‘Batik rain
and Other Stories’, Ashwini Devare’s debut collection, is a book with a
difference. Six stories set firmly in the mindscape of today’s Global Indian, bringing
alive a slice of the great Diaspora and evoking the rhythms of a new community
in the making, these stories are different because they are not replete with
the received angst of second-generation immigrants – look no further than
Jhumpa Lahiri or Chang Rae Lee. Neither are they characterized by the surprised
indignation of a privileged person from back home facing negative discrimination
for the first time. In real life people cannot allow their pain or frustration
to bubble over like it does for Adichie’s Ifemulu, nor do they always have to subside
into repressed creatures of suffering.
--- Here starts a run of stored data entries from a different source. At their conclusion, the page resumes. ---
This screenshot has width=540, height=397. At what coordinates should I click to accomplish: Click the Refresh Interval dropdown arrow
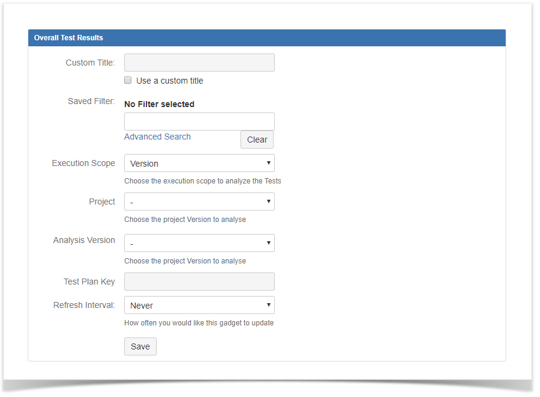tap(269, 305)
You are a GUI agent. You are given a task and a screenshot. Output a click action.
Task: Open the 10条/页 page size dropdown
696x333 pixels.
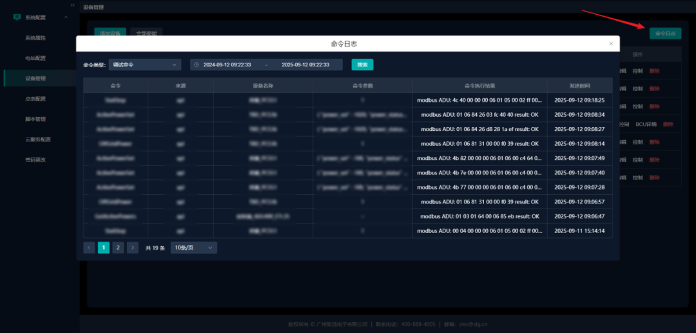pyautogui.click(x=194, y=248)
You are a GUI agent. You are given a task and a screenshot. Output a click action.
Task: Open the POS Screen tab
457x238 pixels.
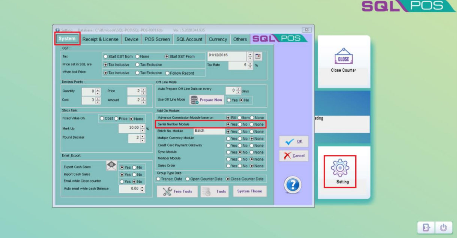pos(157,39)
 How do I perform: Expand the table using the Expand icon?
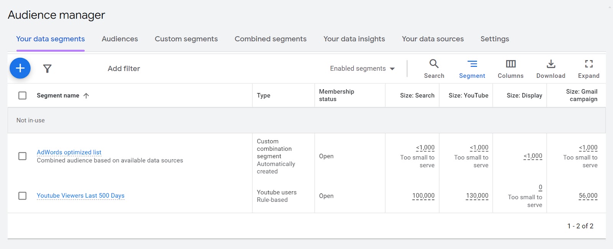pos(588,68)
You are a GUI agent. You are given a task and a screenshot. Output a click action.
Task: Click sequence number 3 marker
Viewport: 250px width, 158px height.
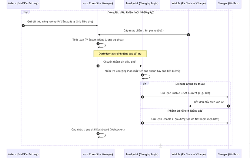pos(98,44)
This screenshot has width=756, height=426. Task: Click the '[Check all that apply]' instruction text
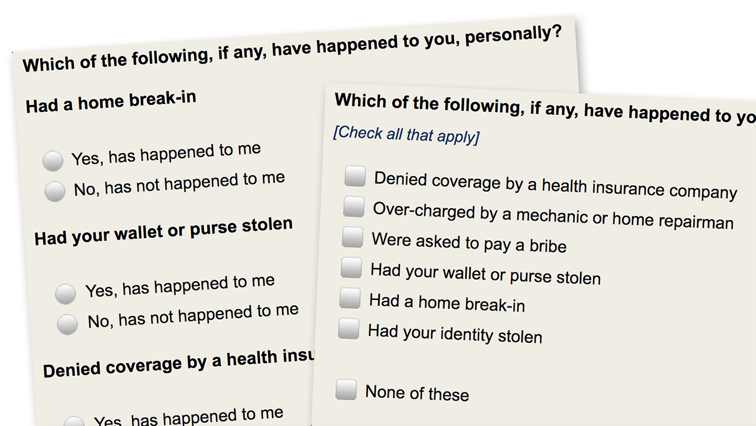tap(406, 134)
They make their adjustments with grace, and
with the support of society – a community of people in and probably off the
same boat. Devare’s characters are these people and as a recorded history of a
changing people, this book is important.
The stories
span a wide arc. At one end is the story “Saroj”, a chronicle really, from past
generations, of first time travels, loss, redemption and more travel. At the
other end is “On Air”- a modern coming of age tale so universal, the Indian
ethnicity of the heroine is irrelevant. My favourite, “Batik Rain”, centres around
a family on an Asian holiday; the plot is not complicated but the writer keeps
you on edge throughout, demonstrating a masterful control of tempo and narrative
tension. I liked too ‘Siem Reap’ for how Devare weaves in a travellers’ perspective
that I am partial to – thoughtful engagement with a different culture rather than
being a mad box-ticker or a poolside sloucher. “Homecoming” and “Anthem of
Guilt” are flipsides of the same coin, and describe to me perfectly, the
conundrum of the NRI patriot.
Devare’s
writing is informed by her professional training and her experience as a career
journalist – this can be a good thing and a bad thing. She has a light touch
and we do not have to put up with any authorial neuroses whatsoever. With a few
deft strokes of her pen, she paints a very accurate picture of a marriage that
helps a man rediscover his roots or another relationship that pulls him away from
his mother and motherland. If there is stating rather than showing, it is
understated and has the ring of truth to redeem it. However, Devare’s touch is much
too light at times – “On air” for example predictably proceeds to a tame end -
tortured introspections by the protagonists or fictive plot twists could have
helped, but Devare is possibly wary of letting these devices take over her
craft.
There is
likewise a tendency to step back and give a panning shot of the background and
the story up until that point, something that recalls late night chai and chat
sessions with frequent backing-ups to understand a nuance, rather than the
modern short story form where plot development does the talking, and flashbacks
can never be straightforward. I find this refreshing though. Emotion and
fantasy are kept tightly in check in ‘Batik Rain and other Stories’ and this might
be a weakness, but the effect is surprisingly one of muted grace and integrity.
Devare
succeeds in her portrayal of the urban pan Indian identity – a significant
departure from the strong provincial flavours of all literary fiction coming
out of the country. There is a welcome currency and immediacy to ‘Batik Rain
and other Stories’ that should recommend itself to anyone interested in, or
curious about the modern Indian dynamic.